ある日太郎がいつものようにふらふらと歩いていると、大きな亀が海辺に打ち上げられ、子供達に虐められているのが目に入りました。太郎はそれを見ると「あの甲羅で櫛や簪を作って遊女達にプレゼントしたら、どんなにモテるだろう」と考え、亀を横取りすることにしました。


近付いてみると子供達は6人いました。2人は亀を押さえ、4人が棒で叩いています。


(そんな事をしたら甲羅に傷が付くではないか)と思いましたが


「これこれ、おまいたち、亀を虐めては可哀相じゃないか。」と、もっともらしい言い訳で子供達の棒を取り上げました。


「へん、おいらが見つけたんだからどうしようと勝手だろ」


遠くから見た時は子供だから楽勝だと思っていましたが、近くで見ると腕力もありそうで、しかも6人です。
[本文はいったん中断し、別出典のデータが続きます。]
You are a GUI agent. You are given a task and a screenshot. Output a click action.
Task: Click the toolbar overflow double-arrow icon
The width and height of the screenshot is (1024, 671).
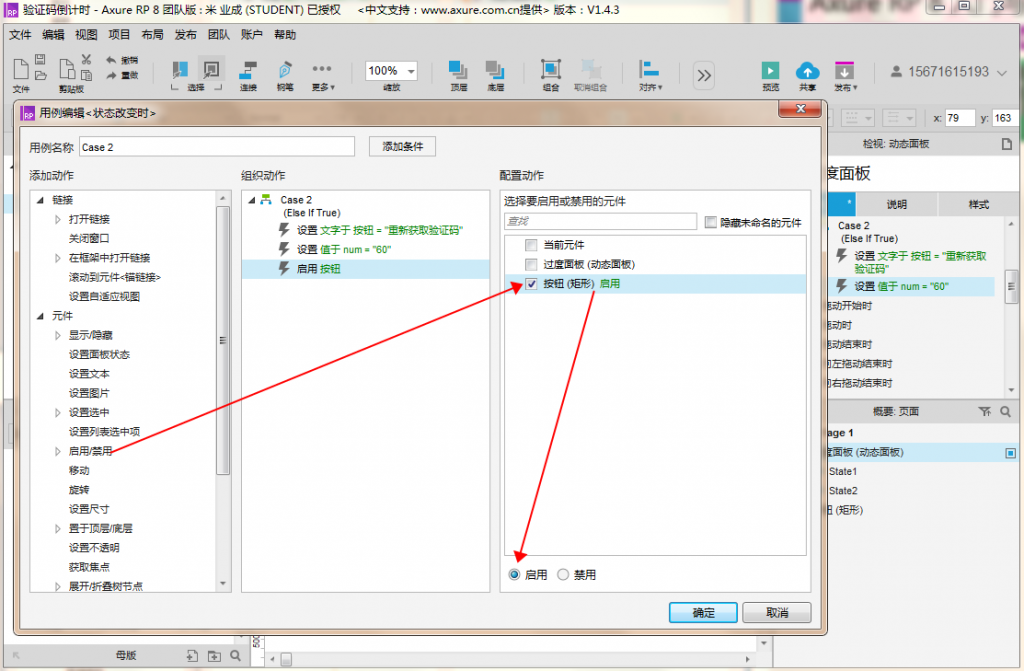point(704,75)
力では敵わないと思った太郎は、いつもの手段をとることにしました。


「おい、誰に向かって言ってんだよ。とうちゃんに言い付けるぞ」


太郎は、それを言うといつも思い通りになると知っていたのです。


子供達は太郎をしげしげと眺めました。そして太郎に気付くと


「やばい、たけのこ太郎だ」


「しかたない、諦めるか」


「くそ、覚えてろよー」


口々に捨て台詞を吐き逃げ出しました。


「わはは、口ほどにもない奴らめ」


太郎は勝利に酔いながら亀に近付きました。そしてこの甲羅で櫛や簪が幾つ作れるだろうと眺めていると、亀は恐々と甲羅から頭を出しました。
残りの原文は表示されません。